Columns > Slechte stadsgidsen zijn het leukst

Slechte stadsgidsen zijn het leukst

Mijn vrouw en ik zijn specialisten op het gebied van stadswandelingen. Geen vakantie of stedentrip zonder wandeling met een gids. Er zijn twee type gidsen: goede en slechte. De slechte hebben mijn voorkeur, want daar kan ik jaren later nog over verhalen. De goede onthoud ik een dag of twee. Drie misschien.

Die in Oxford, Bath, Leeuwarden en Deventer waren geweldig en ik kan er dan ook niets over vertellen.

 

In Edinburgh sjokten we enkele dagen geleden met nog 22 andere vakantiegangers achter een Nederlandse dame aan die al sinds haar zestiende, pakweg vijftig jaar geleden, in die stad woont.

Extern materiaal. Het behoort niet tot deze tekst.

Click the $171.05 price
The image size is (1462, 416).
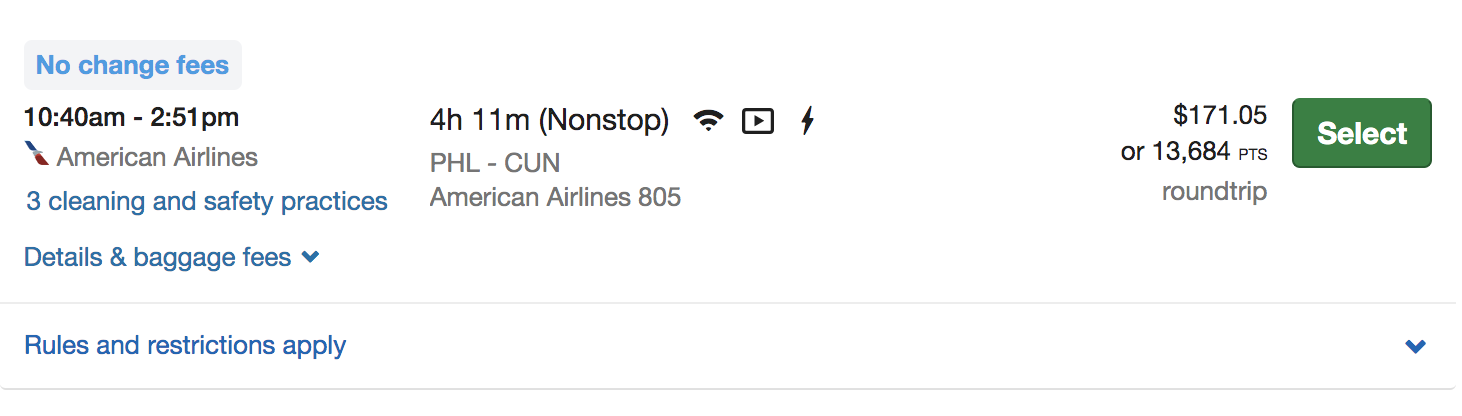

De gids vindt 24 deelnemers nogal veel. ‘Ik kan zomaar mensen kwijtraken.’

Vind kwijtgeraakte mensen maar eens terug.

De gids besluit de langste man in het gezelschap aan te wijzen voor een speciale missie: de boel bij elkaar houden. ‘U loopt steeds achteraan. Als ik stilhoud om ergens iets te vertellen en u bent er ook bij, dan weet ik dat iedereen er is. Akkoord?’

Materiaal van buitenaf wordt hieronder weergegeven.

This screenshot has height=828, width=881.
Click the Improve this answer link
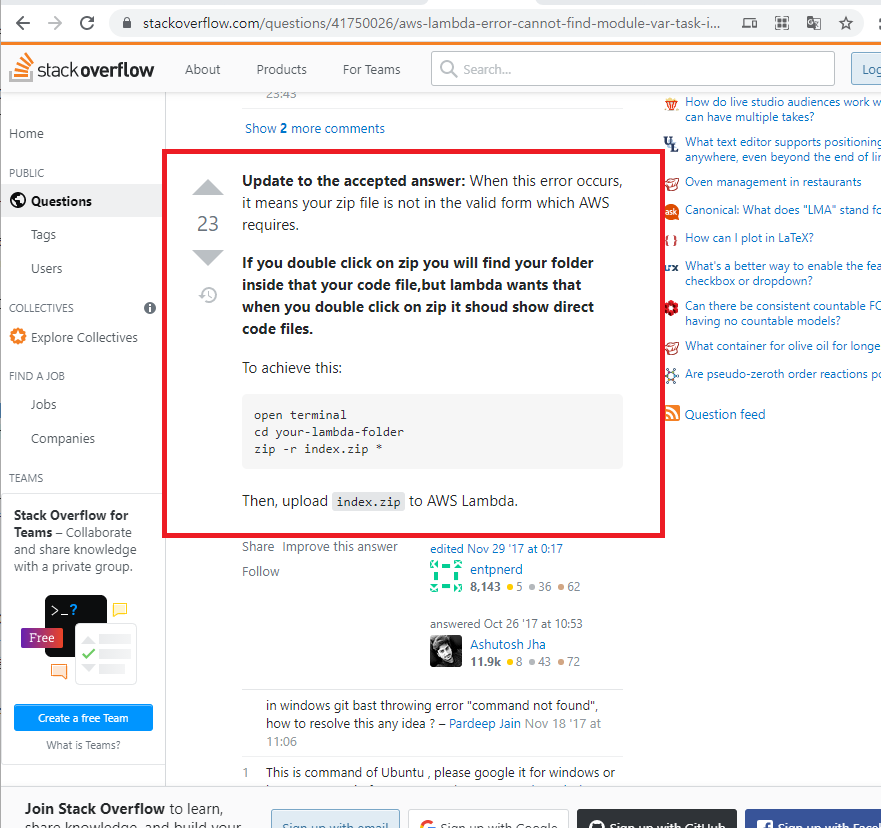pos(340,547)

‘Ik zit hier niet echt op te wachten’, zegt de man. ‘Dat is dan geregeld’, zegt de gids.

 

Laatste heeft het zwaar. Twee oudere dames kunnen het straffe tempo van de gids niet bijbenen. Tegen de tijd dat zij en Laatste zich aansluiten, is de gids klaar met historische wetenswaardigheden die bij die plek horen (‘Thatcher was een fan van Adam Smith en dit is zijn standbeeld’), ziet ze Laatste en stelt ze tevreden vast dat de groep compleet is. ‘Kom, we gaan verder. Follow me.

‘Ik houd dit niet vol’, zucht een van de oudere dames. ‘Ik vind dit niet leuk’, besluit Laatste. Ik zie een man passeren die nog langer is dan Laatste en stel voor dat we hem aanwijzen.

Geen bijval.

Bij een reeks stoeptegels met handafdrukken van beroemdheden gaat het mis. Terwijl een van de stadswandelaars kritisch opmerkt dat het rare afdrukken zijn (‘Ze zijn niet allemaal hetzelfde hoor, die van Rowling zijn kleiner dan die van Higgs – raar toch?’), steekt Laatste zijn vinger op.

‘Ik vraag decharge aan.’

– ‘Wat vraagt u?’

‘Ik neem ontslag. Ik wil de boel niet meer bij elkaar houden.’

– ‘Dus gaat u in uw eentje door de stad zwalken? Enfin. Wat u wil.’

Laatste wil nog uitleggen dat hij lid blijft van de groep en juist de boeiende verhalen van de gids wil horen, maar een volgende Punt Van Discussie dient zich aan. Er moet nodig worden geplast. De gids wijst naar een pub aan de overkant van de straat. ‘Daar kunt u plassen.’

De pub heeft één vieze wc en twaalf mensen moeten nodig. Een kwartier later is de gids boos. ‘Waarom gaan jullie allemaal naar diezelfde wc?’